▶ _STATED PROBLEM_: Can you lay out every line of the items below as a Markdown table, with the columns Row and Line, numbering each row and skipping blank lines?

▶ _THE DATA_:
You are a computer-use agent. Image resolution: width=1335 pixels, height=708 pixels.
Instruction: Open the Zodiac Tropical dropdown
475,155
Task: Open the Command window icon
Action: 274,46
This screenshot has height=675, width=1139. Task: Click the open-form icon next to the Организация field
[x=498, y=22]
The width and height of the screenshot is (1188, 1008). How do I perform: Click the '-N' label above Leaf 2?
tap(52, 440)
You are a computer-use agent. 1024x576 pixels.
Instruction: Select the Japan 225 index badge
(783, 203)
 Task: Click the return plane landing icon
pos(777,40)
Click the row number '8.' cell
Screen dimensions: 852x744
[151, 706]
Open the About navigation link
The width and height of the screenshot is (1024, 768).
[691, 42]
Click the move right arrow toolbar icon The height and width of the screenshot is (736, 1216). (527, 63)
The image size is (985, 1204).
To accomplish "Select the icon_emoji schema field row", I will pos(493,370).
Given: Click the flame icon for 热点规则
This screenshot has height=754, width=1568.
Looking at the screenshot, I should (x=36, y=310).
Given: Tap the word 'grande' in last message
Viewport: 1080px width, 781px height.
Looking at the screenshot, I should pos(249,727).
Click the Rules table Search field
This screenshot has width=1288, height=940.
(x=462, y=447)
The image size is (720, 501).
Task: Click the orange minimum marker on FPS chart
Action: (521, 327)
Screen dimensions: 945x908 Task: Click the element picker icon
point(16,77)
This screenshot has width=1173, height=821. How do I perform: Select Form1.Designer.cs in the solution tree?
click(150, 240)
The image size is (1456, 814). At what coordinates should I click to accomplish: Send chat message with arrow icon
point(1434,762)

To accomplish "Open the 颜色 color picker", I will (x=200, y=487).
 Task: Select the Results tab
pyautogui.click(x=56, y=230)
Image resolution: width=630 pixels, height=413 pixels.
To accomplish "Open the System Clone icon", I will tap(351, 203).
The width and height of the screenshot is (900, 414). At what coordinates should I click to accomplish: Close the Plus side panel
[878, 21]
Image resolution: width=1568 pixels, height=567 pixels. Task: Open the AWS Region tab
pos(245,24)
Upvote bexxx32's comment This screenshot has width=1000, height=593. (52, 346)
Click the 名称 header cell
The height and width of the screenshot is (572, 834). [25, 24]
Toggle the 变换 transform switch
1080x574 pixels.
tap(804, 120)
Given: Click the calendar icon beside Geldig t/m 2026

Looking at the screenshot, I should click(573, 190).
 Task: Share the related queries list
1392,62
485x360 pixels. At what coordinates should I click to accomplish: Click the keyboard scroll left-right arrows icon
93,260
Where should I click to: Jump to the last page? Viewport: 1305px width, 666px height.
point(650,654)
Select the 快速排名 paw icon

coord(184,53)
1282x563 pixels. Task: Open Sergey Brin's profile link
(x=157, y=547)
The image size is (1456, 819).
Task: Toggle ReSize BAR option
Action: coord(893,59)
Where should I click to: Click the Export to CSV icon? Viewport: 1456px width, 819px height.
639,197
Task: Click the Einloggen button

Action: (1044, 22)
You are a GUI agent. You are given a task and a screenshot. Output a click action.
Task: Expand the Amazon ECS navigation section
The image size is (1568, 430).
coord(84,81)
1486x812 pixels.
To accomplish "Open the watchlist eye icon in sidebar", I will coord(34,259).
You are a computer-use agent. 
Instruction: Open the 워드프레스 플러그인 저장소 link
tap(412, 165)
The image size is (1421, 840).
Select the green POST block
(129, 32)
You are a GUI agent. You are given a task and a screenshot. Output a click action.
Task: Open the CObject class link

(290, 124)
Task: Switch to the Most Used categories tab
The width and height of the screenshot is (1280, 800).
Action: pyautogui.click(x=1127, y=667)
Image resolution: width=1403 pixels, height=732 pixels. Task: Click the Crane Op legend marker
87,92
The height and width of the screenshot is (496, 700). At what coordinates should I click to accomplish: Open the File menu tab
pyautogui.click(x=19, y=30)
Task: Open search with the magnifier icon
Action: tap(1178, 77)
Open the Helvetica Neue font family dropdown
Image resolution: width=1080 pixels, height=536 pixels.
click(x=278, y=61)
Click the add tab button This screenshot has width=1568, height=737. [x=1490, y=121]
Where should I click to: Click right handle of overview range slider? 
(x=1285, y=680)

▶ _FINISHED TASK_:
| Row | Line |
|---|---|
| 1 | You are a computer-use agent. Image resolution: width=1335 pixels, height=708 pixels. |
| 2 | Instruction: Open the Zodiac Tropical dropdown |
| 3 | 475,155 |
| 4 | Task: Open the Command window icon |
| 5 | Action: 274,46 |
| 6 | This screenshot has height=675, width=1139. Task: Click the open-form icon next to the Организация field |
| 7 | [x=498, y=22] |
| 8 | The width and height of the screenshot is (1188, 1008). How do I perform: Click the '-N' label above Leaf 2? |
| 9 | tap(52, 440) |
| 10 | You are a computer-use agent. 1024x576 pixels. |
| 11 | Instruction: Select the Japan 225 index badge |
| 12 | (783, 203) |
| 13 |  Task: Click the return plane landing icon |
| 14 | pos(777,40) |
| 15 | Click the row number '8.' cell |
| 16 | Screen dimensions: 852x744 |
| 17 | [151, 706] |
| 18 | Open the About navigation link |
| 19 | The width and height of the screenshot is (1024, 768). |
| 20 | [691, 42] |
| 21 | Click the move right arrow toolbar icon The height and width of the screenshot is (736, 1216). (527, 63) |
| 22 | The image size is (985, 1204). |
| 23 | To accomplish "Select the icon_emoji schema field row", I will pos(493,370). |
| 24 | Given: Click the flame icon for 热点规则 |
| 25 | This screenshot has height=754, width=1568. |
| 26 | Looking at the screenshot, I should (x=36, y=310). |
| 27 | Given: Tap the word 'grande' in last message |
| 28 | Viewport: 1080px width, 781px height. |
| 29 | Looking at the screenshot, I should pos(249,727). |
| 30 | Click the Rules table Search field |
| 31 | This screenshot has width=1288, height=940. |
| 32 | (x=462, y=447) |
| 33 | The image size is (720, 501). |
| 34 | Task: Click the orange minimum marker on FPS chart |
| 35 | Action: (521, 327) |
| 36 | Screen dimensions: 945x908 Task: Click the element picker icon |
| 37 | point(16,77) |
| 38 | This screenshot has width=1173, height=821. How do I perform: Select Form1.Designer.cs in the solution tree? |
| 39 | click(150, 240) |
| 40 | The image size is (1456, 814). At what coordinates should I click to accomplish: Send chat message with arrow icon |
| 41 | point(1434,762) |
| 42 | To accomplish "Open the 颜色 color picker", I will (x=200, y=487). |
| 43 |  Task: Select the Results tab |
| 44 | pyautogui.click(x=56, y=230) |
| 45 | Image resolution: width=630 pixels, height=413 pixels. |
| 46 | To accomplish "Open the System Clone icon", I will tap(351, 203). |
| 47 | The width and height of the screenshot is (900, 414). At what coordinates should I click to accomplish: Close the Plus side panel |
| 48 | [878, 21] |
| 49 | Image resolution: width=1568 pixels, height=567 pixels. Task: Open the AWS Region tab |
| 50 | pos(245,24) |
| 51 | Upvote bexxx32's comment This screenshot has width=1000, height=593. (52, 346) |
| 52 | Click the 名称 header cell |
| 53 | The height and width of the screenshot is (572, 834). [25, 24] |
| 54 | Toggle the 变换 transform switch |
| 55 | 1080x574 pixels. |
| 56 | tap(804, 120) |
| 57 | Given: Click the calendar icon beside Geldig t/m 2026 |
| 58 | Looking at the screenshot, I should click(573, 190). |
| 59 |  Task: Share the related queries list |
| 60 | 1392,62 |
| 61 | 485x360 pixels. At what coordinates should I click to accomplish: Click the keyboard scroll left-right arrows icon |
| 62 | 93,260 |
| 63 | Where should I click to: Jump to the last page? Viewport: 1305px width, 666px height. |
| 64 | point(650,654) |
| 65 | Select the 快速排名 paw icon |
| 66 | coord(184,53) |
| 67 | 1282x563 pixels. Task: Open Sergey Brin's profile link |
| 68 | (x=157, y=547) |
| 69 | The image size is (1456, 819). |
| 70 | Task: Toggle ReSize BAR option |
| 71 | Action: coord(893,59) |
| 72 | Where should I click to: Click the Export to CSV icon? Viewport: 1456px width, 819px height. |
| 73 | 639,197 |
| 74 | Task: Click the Einloggen button |
| 75 | Action: (1044, 22) |
| 76 | You are a GUI agent. You are given a task and a screenshot. Output a click action. |
| 77 | Task: Expand the Amazon ECS navigation section |
| 78 | The image size is (1568, 430). |
| 79 | coord(84,81) |
| 80 | 1486x812 pixels. |
| 81 | To accomplish "Open the watchlist eye icon in sidebar", I will coord(34,259). |
| 82 | You are a computer-use agent.  |
| 83 | Instruction: Open the 워드프레스 플러그인 저장소 link |
| 84 | tap(412, 165) |
| 85 | The image size is (1421, 840). |
| 86 | Select the green POST block |
| 87 | (129, 32) |
| 88 | You are a GUI agent. You are given a task and a screenshot. Output a click action. |
| 89 | Task: Open the CObject class link |
| 90 | (290, 124) |
| 91 | Task: Switch to the Most Used categories tab |
| 92 | The width and height of the screenshot is (1280, 800). |
| 93 | Action: pyautogui.click(x=1127, y=667) |
| 94 | Image resolution: width=1403 pixels, height=732 pixels. Task: Click the Crane Op legend marker |
| 95 | 87,92 |
| 96 | The height and width of the screenshot is (496, 700). At what coordinates should I click to accomplish: Open the File menu tab |
| 97 | pyautogui.click(x=19, y=30) |
| 98 | Task: Open search with the magnifier icon |
| 99 | Action: tap(1178, 77) |
| 100 | Open the Helvetica Neue font family dropdown |
| 101 | Image resolution: width=1080 pixels, height=536 pixels. |
| 102 | click(x=278, y=61) |
| 103 | Click the add tab button This screenshot has width=1568, height=737. [x=1490, y=121] |
| 104 | Where should I click to: Click right handle of overview range slider?  |
| 105 | (x=1285, y=680) |